Introduction

This is a basic quickstart guide for the Rocky 8 version of the ACCESS Basic Cluster, based on the OpenHPC Project. (https://openhpc.community). It covers initial setup of your hardware (or virtual machines), configuration options for the ansible scripts, and a brief walkthrough of how to use the scripts. This should work appropriately on all RHEL 8 variants supported by OpenHPC with minimal substitution of names.

The provided scripts are designed to be able to provision three types of nodes: basic compute nodes, login nodes, and GPU nodes.

By the end of the guide, you should have a working cluster with running Slurmctld, which can accept and run jobs on all nodes.

BC Overview

The BC project is designed to provide the basic software necessary to create and HPC environment similar to that found on ACCESS resources, with open-source software and a minimum of fuss.

We use the OpenHPC repositories (https://openhpc.community) for setup of the cluster management software and scheduler.

Ansible is used in this toolkit to provide an idempotent, non-invasive method of managing the cluster headnode. Ideally, the admin installing the cluster will only have to customize a single file before running the included playbooks. This guide walks the user through the cluster build by actually running the ansible playbooks locally on the headnode, but this could be done from a different machine just as easily, with a few tweaks to the inventory file. We did not wish to force the reader to make changes to some local machine, and so elected to keep everything on the VMs built specifically for this guide.

All of the (intended) customizable variables exist in the '''group_vars/all''' file, which is described in more detail below (Section 3: Defining Cluster Parameters)

The installation process, at a high level, takes place in six phases: (ignoring hardware/VM setup) 1. Installation of the bare OS on the headnode 2. Installation of the BC toolkit scripts and dependencies 3. Defining cluster parameters 4. Configuration of the headnode via Ansible 5. Installation of the compute nodes 6. Testing the scheduler

This guide in particular will walk through the steps of building an BC using VMs defined in VirtualBox, though this generalizes very well to a bare-metal deployment as well.

Common Acronyms and Abbreviations

BC = Basic Cluster

WW = Warewulf - the cluster management software preferred in the OpenHPC project.

VM = Virtual Machine

NIC = Network Interface Card

NAT = Network Address Translation - used by Virtualbox to provide a connection from the Headnode VM to the outside world.

OS = Operating System

HPC = High Performance Computing/Cluster/Computer

Initial Setup On Hardware

For this guide, we're assuming you have access to three physical machines: One for the headnode, and two computes. The headnode should have at least 30GB of disk space, and 4GB of RAM, and each compute should have at least 4GB of RAM - local disk is optional. We're not setting up a secondary storage network here, so a single NIC per node is sufficient, but having two on the headnode would allow you to work remotely through ssh.

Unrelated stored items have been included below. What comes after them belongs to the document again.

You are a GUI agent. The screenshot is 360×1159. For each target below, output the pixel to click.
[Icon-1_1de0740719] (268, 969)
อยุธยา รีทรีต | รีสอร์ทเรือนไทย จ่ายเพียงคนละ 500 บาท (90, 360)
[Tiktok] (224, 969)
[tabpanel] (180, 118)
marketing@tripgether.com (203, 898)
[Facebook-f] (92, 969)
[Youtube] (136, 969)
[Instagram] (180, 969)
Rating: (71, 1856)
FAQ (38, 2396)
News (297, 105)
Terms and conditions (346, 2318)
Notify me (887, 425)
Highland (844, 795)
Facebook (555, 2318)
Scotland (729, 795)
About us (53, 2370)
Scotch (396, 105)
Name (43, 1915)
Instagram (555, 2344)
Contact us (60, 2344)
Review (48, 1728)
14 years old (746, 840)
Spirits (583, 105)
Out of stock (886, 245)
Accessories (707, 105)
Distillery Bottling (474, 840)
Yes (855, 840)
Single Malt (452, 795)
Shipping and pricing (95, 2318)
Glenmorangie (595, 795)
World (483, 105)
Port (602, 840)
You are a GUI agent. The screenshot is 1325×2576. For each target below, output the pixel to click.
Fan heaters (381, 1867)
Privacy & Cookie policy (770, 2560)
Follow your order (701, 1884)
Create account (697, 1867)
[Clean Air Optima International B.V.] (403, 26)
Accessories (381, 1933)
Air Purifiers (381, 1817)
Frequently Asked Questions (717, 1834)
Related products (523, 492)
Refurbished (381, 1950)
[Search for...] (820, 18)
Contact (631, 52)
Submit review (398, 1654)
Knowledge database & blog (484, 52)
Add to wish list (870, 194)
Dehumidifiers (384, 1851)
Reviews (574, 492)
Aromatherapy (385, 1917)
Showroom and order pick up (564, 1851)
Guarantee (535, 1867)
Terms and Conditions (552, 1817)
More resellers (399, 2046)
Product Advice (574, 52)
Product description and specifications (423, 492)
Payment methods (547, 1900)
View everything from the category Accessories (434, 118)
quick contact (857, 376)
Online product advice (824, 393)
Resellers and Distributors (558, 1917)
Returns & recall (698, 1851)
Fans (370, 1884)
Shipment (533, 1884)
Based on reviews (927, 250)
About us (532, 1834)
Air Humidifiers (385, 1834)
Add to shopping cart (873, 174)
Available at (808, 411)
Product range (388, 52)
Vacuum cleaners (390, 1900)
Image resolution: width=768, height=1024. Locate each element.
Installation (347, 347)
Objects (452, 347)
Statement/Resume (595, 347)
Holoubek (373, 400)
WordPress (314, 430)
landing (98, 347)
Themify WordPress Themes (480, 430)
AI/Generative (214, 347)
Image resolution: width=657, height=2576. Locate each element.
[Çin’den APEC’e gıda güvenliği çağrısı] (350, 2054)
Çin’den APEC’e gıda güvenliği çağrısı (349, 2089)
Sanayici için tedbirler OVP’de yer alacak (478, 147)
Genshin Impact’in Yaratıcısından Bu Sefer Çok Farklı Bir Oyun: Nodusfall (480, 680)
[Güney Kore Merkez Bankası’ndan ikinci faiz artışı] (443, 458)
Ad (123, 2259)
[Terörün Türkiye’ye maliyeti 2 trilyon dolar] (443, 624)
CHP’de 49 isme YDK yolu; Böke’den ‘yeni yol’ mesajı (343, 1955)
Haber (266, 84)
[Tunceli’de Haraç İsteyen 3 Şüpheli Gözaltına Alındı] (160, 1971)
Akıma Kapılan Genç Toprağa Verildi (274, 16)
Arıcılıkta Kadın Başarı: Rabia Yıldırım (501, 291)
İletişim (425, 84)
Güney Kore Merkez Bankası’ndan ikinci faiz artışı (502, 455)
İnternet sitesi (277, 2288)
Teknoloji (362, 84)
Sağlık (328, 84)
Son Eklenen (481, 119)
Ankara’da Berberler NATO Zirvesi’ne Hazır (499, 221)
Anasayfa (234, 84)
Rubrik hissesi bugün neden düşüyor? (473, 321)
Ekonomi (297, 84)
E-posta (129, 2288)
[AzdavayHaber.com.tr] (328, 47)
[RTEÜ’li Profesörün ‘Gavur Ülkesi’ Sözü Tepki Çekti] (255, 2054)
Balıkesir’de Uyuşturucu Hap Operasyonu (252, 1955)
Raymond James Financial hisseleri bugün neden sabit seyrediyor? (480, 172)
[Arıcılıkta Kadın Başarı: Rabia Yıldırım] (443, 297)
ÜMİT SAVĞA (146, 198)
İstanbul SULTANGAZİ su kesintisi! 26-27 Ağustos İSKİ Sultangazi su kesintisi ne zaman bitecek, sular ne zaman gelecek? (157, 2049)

For the internal network, an unmanaged ethernet switch is all that's needed. Before beginning the OS installation on the headnode, install ethernet cables between the all nodes and your switch. The rest of the network configuration will take place during the OS installation.

Initial Setup On VirtualBox

Create (at least) two VM’s - one to be the headnode, and one to be a compute node.

For the headnode, activate three network interfaces, attached to NAT, Internal Network, and Host-only. (For hardware you would require only two, but having both NAT and host-only simplifies configuration on the headnode.)

In this configuration, the assumption is that there is a host-only network on Virtualbox configured with the internal DHCP server on. (Under File->Preferences->Networking->Host-only Networks). The default network is 192.168.56.0, but feel free to change this as you prefer.

1. Configure the network interfaces on the headnode. There are three: one for NAT, which provides connection to the outside world, one for a host-only network, and one for the internal network, which connects to compute nodes.

The host-only network is for an ssh connection into the main host. You could also use this as the interface for the headnode in an ansible inventory file, and run these roles against the headnode remotely. Use the DHCP server provided by Virtualbox; you will find the ip address given to the VM after installation of the OS. It is possible to use a static IP, but this is somewhat unreliable on successive reboots or image copies.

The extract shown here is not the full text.